### Supplied material
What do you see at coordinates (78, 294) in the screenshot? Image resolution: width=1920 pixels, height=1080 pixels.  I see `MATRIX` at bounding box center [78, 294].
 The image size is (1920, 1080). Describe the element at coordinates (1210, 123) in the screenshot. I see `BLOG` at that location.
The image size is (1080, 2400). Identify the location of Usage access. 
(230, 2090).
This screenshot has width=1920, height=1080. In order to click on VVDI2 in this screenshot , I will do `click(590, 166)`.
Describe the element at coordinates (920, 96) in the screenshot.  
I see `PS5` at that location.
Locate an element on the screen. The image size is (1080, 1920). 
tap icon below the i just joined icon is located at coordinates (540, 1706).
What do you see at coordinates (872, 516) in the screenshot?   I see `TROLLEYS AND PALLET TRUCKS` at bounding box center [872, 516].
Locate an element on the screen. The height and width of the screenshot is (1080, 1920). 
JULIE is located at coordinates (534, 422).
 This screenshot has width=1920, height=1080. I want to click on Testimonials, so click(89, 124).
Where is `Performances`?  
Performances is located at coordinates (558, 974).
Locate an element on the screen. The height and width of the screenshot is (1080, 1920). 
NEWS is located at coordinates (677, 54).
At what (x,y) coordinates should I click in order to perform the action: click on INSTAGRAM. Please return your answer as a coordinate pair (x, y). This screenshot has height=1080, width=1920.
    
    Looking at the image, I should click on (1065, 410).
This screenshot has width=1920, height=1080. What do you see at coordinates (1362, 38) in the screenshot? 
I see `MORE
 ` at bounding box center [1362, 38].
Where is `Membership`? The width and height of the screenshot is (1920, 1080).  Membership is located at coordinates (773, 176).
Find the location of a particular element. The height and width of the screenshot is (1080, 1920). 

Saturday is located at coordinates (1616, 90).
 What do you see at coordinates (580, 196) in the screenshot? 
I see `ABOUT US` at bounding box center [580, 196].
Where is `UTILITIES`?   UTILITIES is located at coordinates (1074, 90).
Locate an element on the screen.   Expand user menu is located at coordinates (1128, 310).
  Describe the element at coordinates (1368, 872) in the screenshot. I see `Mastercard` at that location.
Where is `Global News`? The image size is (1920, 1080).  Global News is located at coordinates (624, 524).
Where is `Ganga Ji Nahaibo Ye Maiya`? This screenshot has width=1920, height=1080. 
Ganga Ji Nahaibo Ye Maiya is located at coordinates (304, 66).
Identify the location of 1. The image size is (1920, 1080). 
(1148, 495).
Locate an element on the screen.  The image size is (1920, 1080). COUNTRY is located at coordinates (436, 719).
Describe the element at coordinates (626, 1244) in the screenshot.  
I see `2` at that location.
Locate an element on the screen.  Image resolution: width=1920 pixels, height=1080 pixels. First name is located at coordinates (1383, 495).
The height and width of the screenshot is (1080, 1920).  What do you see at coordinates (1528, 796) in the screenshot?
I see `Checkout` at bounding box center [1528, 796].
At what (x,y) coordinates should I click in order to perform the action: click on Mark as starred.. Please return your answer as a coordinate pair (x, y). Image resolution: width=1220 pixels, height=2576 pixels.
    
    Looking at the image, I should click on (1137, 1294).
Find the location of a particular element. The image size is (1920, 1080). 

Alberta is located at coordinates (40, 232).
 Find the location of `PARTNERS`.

### Exercise prompt
Could you output the material above word for word, starting at its very first line and ending at the line that contains "Looking at the image, I should click on (1065, 410).", with both of those lines included?

### Response to this task
What do you see at coordinates (78, 294) in the screenshot? Image resolution: width=1920 pixels, height=1080 pixels.  I see `MATRIX` at bounding box center [78, 294].
 The image size is (1920, 1080). Describe the element at coordinates (1210, 123) in the screenshot. I see `BLOG` at that location.
The image size is (1080, 2400). Identify the location of Usage access. 
(230, 2090).
This screenshot has width=1920, height=1080. In order to click on VVDI2 in this screenshot , I will do `click(590, 166)`.
Describe the element at coordinates (920, 96) in the screenshot.  
I see `PS5` at that location.
Locate an element on the screen. The image size is (1080, 1920). 
tap icon below the i just joined icon is located at coordinates (540, 1706).
What do you see at coordinates (872, 516) in the screenshot?   I see `TROLLEYS AND PALLET TRUCKS` at bounding box center [872, 516].
Locate an element on the screen. The height and width of the screenshot is (1080, 1920). 
JULIE is located at coordinates (534, 422).
 This screenshot has width=1920, height=1080. I want to click on Testimonials, so click(89, 124).
Where is `Performances`?  
Performances is located at coordinates (558, 974).
Locate an element on the screen. The height and width of the screenshot is (1080, 1920). 
NEWS is located at coordinates (677, 54).
At what (x,y) coordinates should I click in order to perform the action: click on INSTAGRAM. Please return your answer as a coordinate pair (x, y). This screenshot has height=1080, width=1920.
    
    Looking at the image, I should click on (1065, 410).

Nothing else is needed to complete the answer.